Different from wireless channels, the highly complex characteristics of underwater acoustic channels make the application of RIS in UAC systems more challenging. Wang $et~{}al.$ [14] proposed an acoustic RIS design, which enhances the capacity and reliability of underwater communication systems through new hardware, ultra-wideband beamforming, and practical operational protocols. Simulations verify that this system significantly improves data transmission rates in underwater environments, addressing the low data rate and unreliable channel issues in traditional UAC systems. However, the current designs and optimizations of UARIS are only focused on communication enhancement. To further protect the location privacy, we need to improve the existing UARIS architecture.

Due to the complexity and high dynamics of the underwater environment, underwater acoustic localization (UAL) is highly challenging.

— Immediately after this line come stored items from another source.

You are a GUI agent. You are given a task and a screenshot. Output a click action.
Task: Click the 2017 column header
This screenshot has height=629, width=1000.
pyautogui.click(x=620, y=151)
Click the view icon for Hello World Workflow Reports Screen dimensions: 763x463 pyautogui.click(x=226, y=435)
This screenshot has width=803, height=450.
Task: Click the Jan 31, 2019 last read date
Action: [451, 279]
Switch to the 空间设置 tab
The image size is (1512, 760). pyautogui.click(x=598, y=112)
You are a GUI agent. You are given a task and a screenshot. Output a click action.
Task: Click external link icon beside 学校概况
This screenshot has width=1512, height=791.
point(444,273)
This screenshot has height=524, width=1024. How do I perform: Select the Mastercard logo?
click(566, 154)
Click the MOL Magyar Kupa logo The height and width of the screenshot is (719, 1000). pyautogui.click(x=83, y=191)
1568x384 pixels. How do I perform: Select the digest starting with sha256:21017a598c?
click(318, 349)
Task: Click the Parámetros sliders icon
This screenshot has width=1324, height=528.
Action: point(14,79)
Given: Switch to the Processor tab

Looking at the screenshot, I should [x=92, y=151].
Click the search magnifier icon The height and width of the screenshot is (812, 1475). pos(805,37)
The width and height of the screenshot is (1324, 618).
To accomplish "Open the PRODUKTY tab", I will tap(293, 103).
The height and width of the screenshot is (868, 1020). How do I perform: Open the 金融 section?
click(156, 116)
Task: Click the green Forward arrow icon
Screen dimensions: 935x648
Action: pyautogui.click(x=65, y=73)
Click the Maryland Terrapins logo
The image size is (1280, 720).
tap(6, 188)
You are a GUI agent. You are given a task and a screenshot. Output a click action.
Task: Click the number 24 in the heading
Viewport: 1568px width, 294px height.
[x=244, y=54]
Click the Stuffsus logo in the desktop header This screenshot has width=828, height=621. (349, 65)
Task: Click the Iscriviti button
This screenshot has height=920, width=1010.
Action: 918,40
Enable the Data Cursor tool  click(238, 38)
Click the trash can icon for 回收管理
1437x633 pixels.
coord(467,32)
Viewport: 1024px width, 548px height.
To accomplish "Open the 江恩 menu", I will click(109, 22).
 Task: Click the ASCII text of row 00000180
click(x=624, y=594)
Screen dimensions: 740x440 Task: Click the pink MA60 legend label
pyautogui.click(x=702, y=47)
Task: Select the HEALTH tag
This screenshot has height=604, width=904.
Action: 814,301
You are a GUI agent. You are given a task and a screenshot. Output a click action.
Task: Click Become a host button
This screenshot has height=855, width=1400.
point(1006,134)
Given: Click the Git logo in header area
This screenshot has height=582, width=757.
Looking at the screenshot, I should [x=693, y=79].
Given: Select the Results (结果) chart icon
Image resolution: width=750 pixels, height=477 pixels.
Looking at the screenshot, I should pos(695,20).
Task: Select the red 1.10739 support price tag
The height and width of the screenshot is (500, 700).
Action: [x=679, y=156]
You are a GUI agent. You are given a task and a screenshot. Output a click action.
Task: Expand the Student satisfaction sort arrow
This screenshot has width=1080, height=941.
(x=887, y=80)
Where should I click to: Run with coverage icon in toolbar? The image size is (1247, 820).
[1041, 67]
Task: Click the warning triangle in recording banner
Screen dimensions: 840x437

Currently, most existing UAL methods can be divided into two categories: Direction of Arrival (DoA)-based methods and Time of Arrival (ToA)-based methods. The DoA methods estimate the position of the SN by measuring the direction of arrival of sound waves from the source to the receiver and using the angle information from multiple receivers. Zhang $et~{}al.$ [15] proposed an array aperture extension method based on covariance matrix reconstruction, which increases virtual array elements by constraining the amplitude and phase, thereby improving the precision and resolution capability of DoA estimation in underwater acoustic systems. Liu $et~{}al.$ [16] proposed an iterative technique for joint estimation of position and sound propagation speed in underwater environments characterized by an isogradient sound speed profile. Through stratification compensation and iterative refinement, the accuracy of the source DoA estimation was improved.

Meanwhile, the ToA method estimates the position of the SN by measuring the propagation time of sound waves from the source to the receiver and using known sound speed and measurements from multiple receiving nodes (RNs). Sun $et~{}al.$ [17] proposed an underwater acoustic localization algorithm based on the Generalized Second-Order ToA to locate a black box sunk on the seabed, addressing the impact of signal period drift on localization accuracy. Li $et~{}al.$ [18] proposed a long baseline underwater acoustic localization method based on particle filtering and ”track-before-detect” technology, aiming to address the direct sound selection problem in traditional ToA localization methods.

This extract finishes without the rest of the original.